Source records:
═══
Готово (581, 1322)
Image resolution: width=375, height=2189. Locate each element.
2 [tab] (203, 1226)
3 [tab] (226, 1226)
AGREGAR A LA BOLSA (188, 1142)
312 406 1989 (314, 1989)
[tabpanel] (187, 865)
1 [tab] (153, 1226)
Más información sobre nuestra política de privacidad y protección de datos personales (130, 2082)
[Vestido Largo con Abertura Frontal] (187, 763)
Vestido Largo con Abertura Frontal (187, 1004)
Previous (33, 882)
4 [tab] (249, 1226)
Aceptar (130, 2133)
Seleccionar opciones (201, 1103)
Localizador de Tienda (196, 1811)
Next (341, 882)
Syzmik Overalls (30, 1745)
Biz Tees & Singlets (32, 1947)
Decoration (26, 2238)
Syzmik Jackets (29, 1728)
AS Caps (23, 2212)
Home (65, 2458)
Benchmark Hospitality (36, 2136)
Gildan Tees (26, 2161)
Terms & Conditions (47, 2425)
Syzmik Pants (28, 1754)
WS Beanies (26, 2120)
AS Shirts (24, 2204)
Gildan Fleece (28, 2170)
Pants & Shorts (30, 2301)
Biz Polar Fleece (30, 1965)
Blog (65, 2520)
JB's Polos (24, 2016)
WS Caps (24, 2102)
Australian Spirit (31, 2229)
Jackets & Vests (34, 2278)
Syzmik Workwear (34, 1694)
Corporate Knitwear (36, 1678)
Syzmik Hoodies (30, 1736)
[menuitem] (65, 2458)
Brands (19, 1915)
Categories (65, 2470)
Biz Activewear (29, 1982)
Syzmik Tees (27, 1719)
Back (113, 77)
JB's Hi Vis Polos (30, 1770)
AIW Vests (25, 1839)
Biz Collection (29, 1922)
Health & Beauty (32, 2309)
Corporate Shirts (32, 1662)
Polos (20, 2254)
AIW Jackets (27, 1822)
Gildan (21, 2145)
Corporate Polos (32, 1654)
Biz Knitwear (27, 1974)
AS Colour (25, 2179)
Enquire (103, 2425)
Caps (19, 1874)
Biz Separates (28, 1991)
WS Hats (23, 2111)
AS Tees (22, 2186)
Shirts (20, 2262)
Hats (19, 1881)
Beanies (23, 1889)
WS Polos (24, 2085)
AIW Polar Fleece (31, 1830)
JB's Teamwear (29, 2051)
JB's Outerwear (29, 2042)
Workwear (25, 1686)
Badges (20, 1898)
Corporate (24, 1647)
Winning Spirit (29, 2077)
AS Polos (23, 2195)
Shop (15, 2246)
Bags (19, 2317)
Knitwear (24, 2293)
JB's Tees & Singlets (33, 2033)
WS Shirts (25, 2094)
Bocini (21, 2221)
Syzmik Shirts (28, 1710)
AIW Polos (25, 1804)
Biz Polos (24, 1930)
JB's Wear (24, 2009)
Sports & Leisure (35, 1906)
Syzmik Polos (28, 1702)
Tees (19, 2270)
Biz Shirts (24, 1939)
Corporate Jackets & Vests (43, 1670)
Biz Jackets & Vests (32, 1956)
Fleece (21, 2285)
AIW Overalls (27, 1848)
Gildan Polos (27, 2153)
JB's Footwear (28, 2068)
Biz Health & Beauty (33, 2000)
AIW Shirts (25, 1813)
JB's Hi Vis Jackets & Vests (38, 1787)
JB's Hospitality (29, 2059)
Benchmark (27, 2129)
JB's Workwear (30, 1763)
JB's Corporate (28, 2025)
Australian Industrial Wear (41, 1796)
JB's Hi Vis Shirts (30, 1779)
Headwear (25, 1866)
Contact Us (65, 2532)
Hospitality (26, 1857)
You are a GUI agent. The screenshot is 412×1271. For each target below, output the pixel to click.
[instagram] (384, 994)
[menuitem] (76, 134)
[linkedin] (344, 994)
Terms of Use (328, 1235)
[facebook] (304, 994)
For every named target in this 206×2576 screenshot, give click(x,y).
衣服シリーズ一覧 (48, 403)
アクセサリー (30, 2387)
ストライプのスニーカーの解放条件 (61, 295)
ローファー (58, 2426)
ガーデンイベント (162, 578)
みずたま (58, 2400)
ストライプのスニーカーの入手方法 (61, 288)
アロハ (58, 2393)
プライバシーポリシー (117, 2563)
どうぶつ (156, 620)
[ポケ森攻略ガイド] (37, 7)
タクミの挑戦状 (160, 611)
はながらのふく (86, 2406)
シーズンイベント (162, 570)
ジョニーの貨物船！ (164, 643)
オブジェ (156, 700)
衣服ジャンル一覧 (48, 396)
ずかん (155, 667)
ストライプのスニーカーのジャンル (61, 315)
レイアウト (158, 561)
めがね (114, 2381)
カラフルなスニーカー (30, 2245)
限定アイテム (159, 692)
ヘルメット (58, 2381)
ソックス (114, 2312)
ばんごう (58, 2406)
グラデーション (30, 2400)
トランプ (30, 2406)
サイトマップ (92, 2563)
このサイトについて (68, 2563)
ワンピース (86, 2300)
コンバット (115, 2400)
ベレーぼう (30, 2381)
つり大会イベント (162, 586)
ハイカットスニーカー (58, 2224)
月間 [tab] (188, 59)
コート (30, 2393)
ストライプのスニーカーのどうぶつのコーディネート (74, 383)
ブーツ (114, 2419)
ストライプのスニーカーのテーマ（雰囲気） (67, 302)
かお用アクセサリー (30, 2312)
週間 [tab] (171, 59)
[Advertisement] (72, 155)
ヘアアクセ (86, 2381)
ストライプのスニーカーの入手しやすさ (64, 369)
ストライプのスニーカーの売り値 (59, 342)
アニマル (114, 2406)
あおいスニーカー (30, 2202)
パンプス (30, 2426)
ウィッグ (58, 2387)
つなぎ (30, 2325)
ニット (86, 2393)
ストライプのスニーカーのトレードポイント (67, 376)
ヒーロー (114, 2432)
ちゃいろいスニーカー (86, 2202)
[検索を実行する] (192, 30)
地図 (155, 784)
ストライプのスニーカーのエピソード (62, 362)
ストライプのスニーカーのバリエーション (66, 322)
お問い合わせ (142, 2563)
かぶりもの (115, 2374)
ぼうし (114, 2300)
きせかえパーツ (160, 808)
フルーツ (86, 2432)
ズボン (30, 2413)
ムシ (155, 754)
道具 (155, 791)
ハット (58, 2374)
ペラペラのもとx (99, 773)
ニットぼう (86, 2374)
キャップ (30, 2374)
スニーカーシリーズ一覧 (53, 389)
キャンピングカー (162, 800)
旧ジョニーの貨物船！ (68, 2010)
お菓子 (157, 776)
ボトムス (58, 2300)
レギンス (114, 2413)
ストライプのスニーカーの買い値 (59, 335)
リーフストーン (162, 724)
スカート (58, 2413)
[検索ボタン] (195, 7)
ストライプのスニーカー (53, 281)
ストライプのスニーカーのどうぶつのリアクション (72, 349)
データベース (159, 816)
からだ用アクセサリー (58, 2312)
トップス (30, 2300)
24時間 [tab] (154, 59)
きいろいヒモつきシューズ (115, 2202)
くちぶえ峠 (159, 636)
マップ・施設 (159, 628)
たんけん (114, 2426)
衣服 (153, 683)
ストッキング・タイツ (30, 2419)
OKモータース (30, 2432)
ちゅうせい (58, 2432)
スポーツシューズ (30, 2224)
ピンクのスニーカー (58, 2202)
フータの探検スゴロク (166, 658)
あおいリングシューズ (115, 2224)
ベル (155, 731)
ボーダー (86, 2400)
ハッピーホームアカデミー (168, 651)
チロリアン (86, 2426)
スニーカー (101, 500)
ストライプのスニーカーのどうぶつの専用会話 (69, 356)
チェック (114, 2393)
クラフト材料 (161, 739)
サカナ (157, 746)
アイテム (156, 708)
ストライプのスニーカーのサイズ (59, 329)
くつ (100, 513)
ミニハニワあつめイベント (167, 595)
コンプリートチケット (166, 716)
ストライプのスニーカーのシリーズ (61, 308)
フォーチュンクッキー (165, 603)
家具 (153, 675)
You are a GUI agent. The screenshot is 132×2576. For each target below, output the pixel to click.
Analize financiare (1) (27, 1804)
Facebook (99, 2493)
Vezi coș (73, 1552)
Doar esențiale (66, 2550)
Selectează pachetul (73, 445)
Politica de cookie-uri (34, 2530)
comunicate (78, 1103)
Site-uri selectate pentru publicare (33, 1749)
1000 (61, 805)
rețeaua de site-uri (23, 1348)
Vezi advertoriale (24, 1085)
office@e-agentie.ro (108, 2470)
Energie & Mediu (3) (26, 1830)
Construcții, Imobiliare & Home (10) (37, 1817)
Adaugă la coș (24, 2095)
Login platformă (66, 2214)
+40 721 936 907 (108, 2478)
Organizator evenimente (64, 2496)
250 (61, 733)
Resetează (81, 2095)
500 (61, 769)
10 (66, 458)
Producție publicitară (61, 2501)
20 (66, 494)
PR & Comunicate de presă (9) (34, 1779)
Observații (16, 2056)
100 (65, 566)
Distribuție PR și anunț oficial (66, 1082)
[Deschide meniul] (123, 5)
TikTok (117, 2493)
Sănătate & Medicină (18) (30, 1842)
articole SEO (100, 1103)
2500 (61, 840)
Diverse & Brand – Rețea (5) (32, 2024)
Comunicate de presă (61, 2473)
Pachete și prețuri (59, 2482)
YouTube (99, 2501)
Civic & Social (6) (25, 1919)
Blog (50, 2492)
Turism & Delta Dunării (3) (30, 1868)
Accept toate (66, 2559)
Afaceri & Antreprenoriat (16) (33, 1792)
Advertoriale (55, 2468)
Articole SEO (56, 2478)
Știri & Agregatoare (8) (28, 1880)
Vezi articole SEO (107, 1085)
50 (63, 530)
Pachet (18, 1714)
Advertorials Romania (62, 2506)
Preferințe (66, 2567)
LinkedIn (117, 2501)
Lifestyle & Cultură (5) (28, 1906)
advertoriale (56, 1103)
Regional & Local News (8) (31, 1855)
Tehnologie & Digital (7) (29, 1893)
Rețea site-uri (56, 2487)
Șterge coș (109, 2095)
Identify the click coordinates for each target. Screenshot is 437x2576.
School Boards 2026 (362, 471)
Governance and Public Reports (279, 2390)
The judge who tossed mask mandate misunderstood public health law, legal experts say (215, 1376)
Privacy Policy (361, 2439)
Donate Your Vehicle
═══
**GOAL OF THE EXERCISE:**
Repeat exactly the lines above from the one with "キャンピングカー (162, 800)" up to and including the one with "コンプリートチケット (166, 716)". No other line belongs in the reply.

**ANSWER SECTION:**
キャンピングカー (162, 800)
旧ジョニーの貨物船！ (68, 2010)
お菓子 (157, 776)
ボトムス (58, 2300)
レギンス (114, 2413)
ストライプのスニーカーの買い値 (59, 335)
リーフストーン (162, 724)
スカート (58, 2413)
[検索ボタン] (195, 7)
ストライプのスニーカー (53, 281)
ストライプのスニーカーのどうぶつのリアクション (72, 349)
データベース (159, 816)
からだ用アクセサリー (58, 2312)
トップス (30, 2300)
24時間 [tab] (154, 59)
きいろいヒモつきシューズ (115, 2202)
くちぶえ峠 (159, 636)
マップ・施設 (159, 628)
たんけん (114, 2426)
衣服 (153, 683)
ストッキング・タイツ (30, 2419)
OKモータース (30, 2432)
ちゅうせい (58, 2432)
スポーツシューズ (30, 2224)
ピンクのスニーカー (58, 2202)
フータの探検スゴロク (166, 658)
あおいリングシューズ (115, 2224)
ベル (155, 731)
ボーダー (86, 2400)
ハッピーホームアカデミー (168, 651)
チロリアン (86, 2426)
スニーカー (101, 500)
ストライプのスニーカーのどうぶつの専用会話 (69, 356)
チェック (114, 2393)
クラフト材料 (161, 739)
サカナ (157, 746)
アイテム (156, 708)
ストライプのスニーカーのサイズ (59, 329)
くつ (100, 513)
ミニハニワあつめイベント (167, 595)
コンプリートチケット (166, 716)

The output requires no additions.